**Selected excerpt:**
########

I am a systematic mycologist. My focus is on the classification, evolution, and characterization of fungi. Fungi are a particularly poorly known group, with only about 5% of species formally described. My focus is in fungal biodiversity, especially of species that are pathogens of insects, and molds that spoil foods. I use molecular and morphological approaches to discover their relationships, devise classification systems, and understand factors that have driven their evolution. I direct the Cornell Plant Pathology Herbarium (CUP), a world-class collection that documents the biodiversity of fungi and plant disease organisms. I teach classes and do public outreach to build a greater understanding of fungi and their roles in our lives.
My research program focuses on the biodiversity and ecology of fungi. I have worked extensively on fungi that are associated with insects, and lately I have expanded my program to work on fungi that spoil foods. I use molecular biology and microscopic methods to investigate fungal relationships. I develop basic knowledge on the biodiversity of fungi, describing new species and genera, and construct resources to aid in their identification. I seek to understand the ecological roles of fungi, which inform ways it which we might either use or avoid them.

########

**Given information:**
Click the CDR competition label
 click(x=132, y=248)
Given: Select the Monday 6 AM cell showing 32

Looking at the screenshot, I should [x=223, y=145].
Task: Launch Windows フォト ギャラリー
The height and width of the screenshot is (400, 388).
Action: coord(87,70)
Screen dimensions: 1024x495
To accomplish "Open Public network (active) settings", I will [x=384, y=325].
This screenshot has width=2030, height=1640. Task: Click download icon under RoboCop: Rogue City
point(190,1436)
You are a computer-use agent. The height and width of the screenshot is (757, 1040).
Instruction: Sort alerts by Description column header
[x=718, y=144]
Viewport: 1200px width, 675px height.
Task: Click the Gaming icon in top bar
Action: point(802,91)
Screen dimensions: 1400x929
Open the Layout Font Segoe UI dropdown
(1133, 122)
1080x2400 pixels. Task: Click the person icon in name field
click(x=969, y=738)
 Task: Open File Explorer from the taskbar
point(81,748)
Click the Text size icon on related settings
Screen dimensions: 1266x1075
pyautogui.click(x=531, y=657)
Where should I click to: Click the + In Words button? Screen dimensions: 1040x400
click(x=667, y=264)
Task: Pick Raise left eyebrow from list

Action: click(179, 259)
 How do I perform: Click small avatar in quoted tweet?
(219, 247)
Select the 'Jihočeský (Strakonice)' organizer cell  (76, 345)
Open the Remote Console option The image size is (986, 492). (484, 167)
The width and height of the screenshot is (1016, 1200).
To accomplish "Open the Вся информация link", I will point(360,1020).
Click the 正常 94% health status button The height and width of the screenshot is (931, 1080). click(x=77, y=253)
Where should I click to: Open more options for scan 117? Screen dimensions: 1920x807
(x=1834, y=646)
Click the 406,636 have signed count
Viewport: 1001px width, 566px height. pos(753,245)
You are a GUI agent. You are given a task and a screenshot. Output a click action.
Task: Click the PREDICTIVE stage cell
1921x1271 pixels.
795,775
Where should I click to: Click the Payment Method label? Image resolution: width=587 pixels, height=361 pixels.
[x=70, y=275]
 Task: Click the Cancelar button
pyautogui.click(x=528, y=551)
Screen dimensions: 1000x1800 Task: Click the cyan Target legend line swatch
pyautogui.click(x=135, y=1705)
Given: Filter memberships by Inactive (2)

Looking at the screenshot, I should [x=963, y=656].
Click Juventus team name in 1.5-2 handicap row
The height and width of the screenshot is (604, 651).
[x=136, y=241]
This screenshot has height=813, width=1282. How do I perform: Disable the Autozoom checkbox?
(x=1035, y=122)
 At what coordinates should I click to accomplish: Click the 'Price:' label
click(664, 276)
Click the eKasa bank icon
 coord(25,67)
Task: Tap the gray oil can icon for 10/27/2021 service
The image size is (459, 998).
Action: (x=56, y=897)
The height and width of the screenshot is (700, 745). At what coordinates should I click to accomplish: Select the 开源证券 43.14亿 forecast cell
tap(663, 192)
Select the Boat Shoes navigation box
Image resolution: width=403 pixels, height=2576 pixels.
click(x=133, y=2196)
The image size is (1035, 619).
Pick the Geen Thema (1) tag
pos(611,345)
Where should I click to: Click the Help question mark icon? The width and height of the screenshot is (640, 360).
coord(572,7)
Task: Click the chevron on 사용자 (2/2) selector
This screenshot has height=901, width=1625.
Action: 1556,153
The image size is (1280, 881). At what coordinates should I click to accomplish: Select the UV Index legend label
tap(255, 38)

########

**Questions on the material:**
a - According to the mycologist's profile, what three aspects of fungi is the writer's focus on?
b - What share of fungal species does the mycologist's profile say have been formally described?
The items that come after the mycologist's profile are separate material and have no connection to it.

**Answers by item number:**
a - Classification, evolution, and characterization.

b - Only about 5%.